The Iwami pictured in harbor in 1907.

January 12 1918, Vladivostok–With the Russians in the process of leaving the war, the remaining Allies had to decide how to handle their former ally.  The Bolsheviks had made no friends among the Allies by publishing secret treaties and ceasing debt payments, but a full-scale intervention against the Bolsheviks was completely out of the question given the continuing war against Germany.  However, the Allies could take some limited actions around the periphery.  In late December, the British ordered a cruiser from Hong Kong to Vladivostok to safeguard their interests there–mainly, the 600,000 tons of Allied supplies, meant for the Russian war effort, that were stored there for shipment on the Trans-Siberian Railway.  

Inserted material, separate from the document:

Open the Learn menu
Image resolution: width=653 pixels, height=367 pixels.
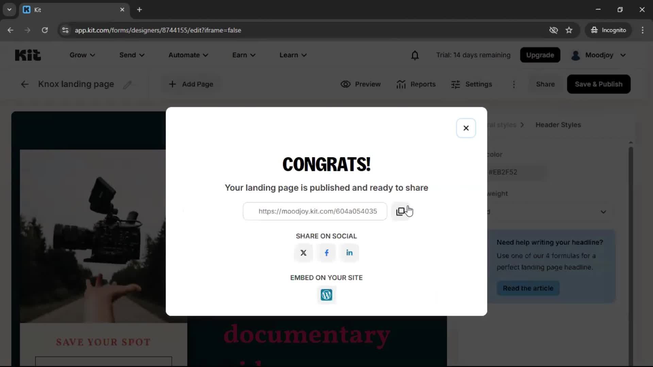[x=292, y=55]
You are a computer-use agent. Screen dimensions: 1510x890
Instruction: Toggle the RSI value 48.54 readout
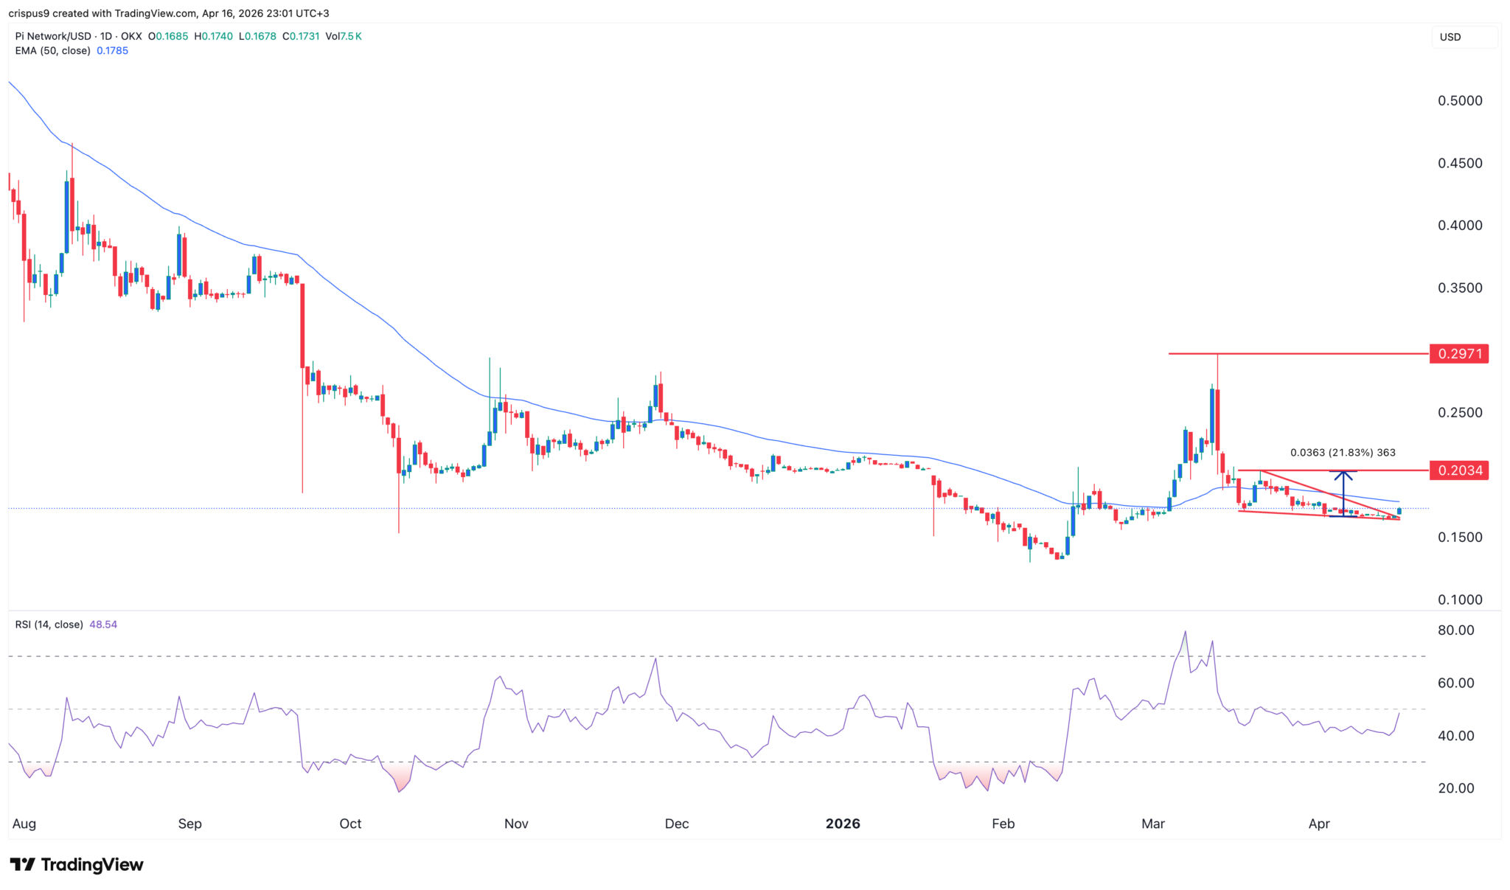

The Japanese, considerably closer and with more at stake in the Russian Far East, sent their own battleship, the Iwami, arriving on January 12, two days before the British.  The Iwami, a pre-dreadnought, had been captured from the Russians at Tsushima in 1904, and now returned to menace the Russians again.  The Bolsheviks had taken over Vladivostok in late November; if the sudden Allied naval presence in the harbor was intended to scare them out, it failed to do so.  The Iwami, soon joined by the Asahi and other Allied vessels, would remain off Vladivostok for several months, while the Japanese (who had little involvement in the war in Europe apart from a minor naval commitment in the Mediterranean) considered further intervention in Siberia.